In an interview with the Associated Press on his first 100 days in office, President Donald Trump declined to discuss details of his plan for defeating the Islamic State but said it would involve the deployment of more U.S. troops. Regarding the plan itself, Trump said he was wary of saying too much, returning to a talking point from his stump speeches about giving away the element of surprise. “We are still fighting Mosul,” he said to explain not discussing his strategy. “You know why? Because they [the Islamic State] were prepared. If we would have gone in and just done it, it would have been over three months ago.” But Trump said his plan would likely involve more U.S. troops. “It could be an increase, then an increase. But not many more,” he told the AP. “I want to do the job, but not many more.”

+++

→ What is asked
1. In the excerpt on Trump's plan against the Islamic State, why did he decline to give details of his strategy?
2. According to the excerpt on Trump's plan against the Islamic State, what did he say the plan would likely involve?

→ Given material
+++

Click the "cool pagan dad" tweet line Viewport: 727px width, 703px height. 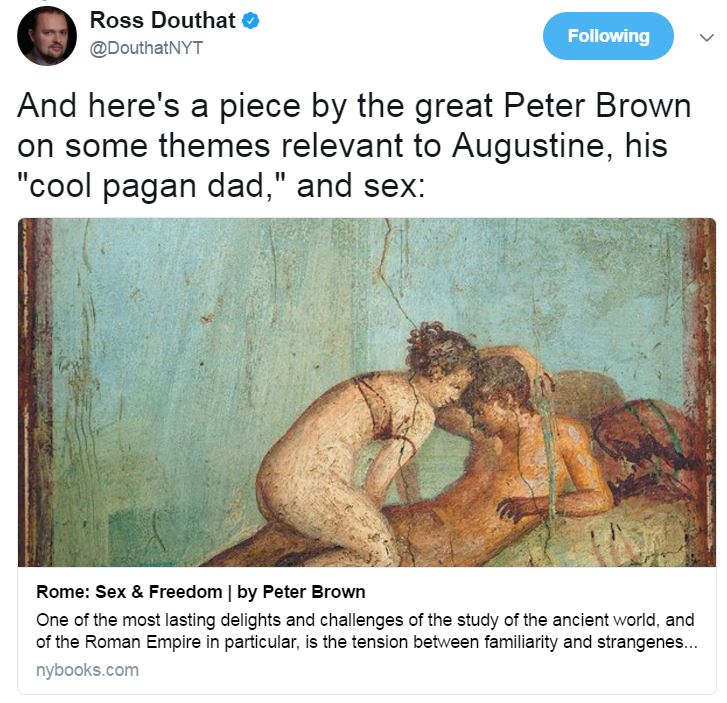[221, 186]
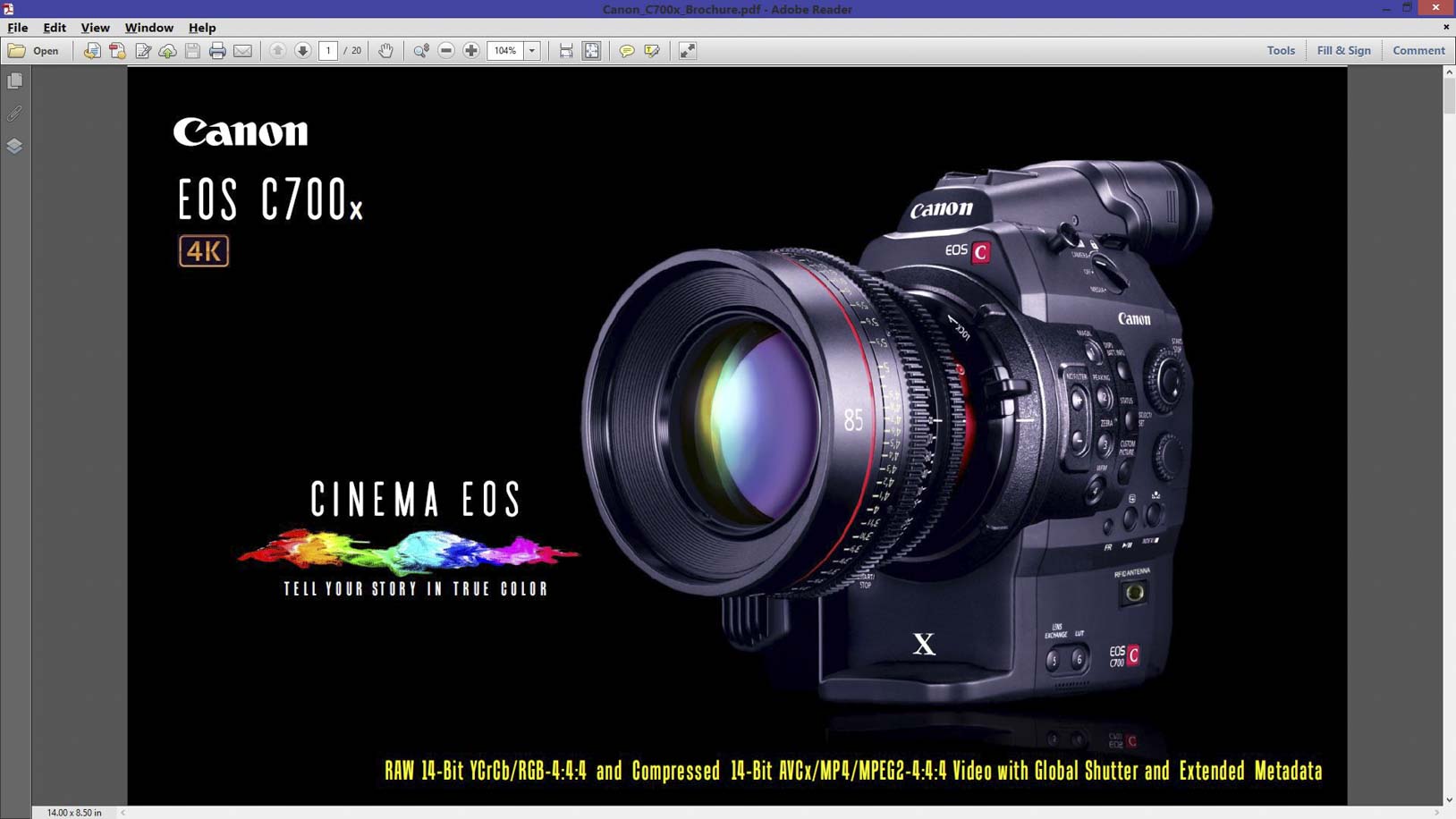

+++

→ Answers
1. He was wary of giving away the element of surprise. He pointed to Mosul: the fighting there was still going on because the Islamic State had been prepared, and he said that going in without warning would have ended it three months earlier.

2. More U.S. troops, though not many more.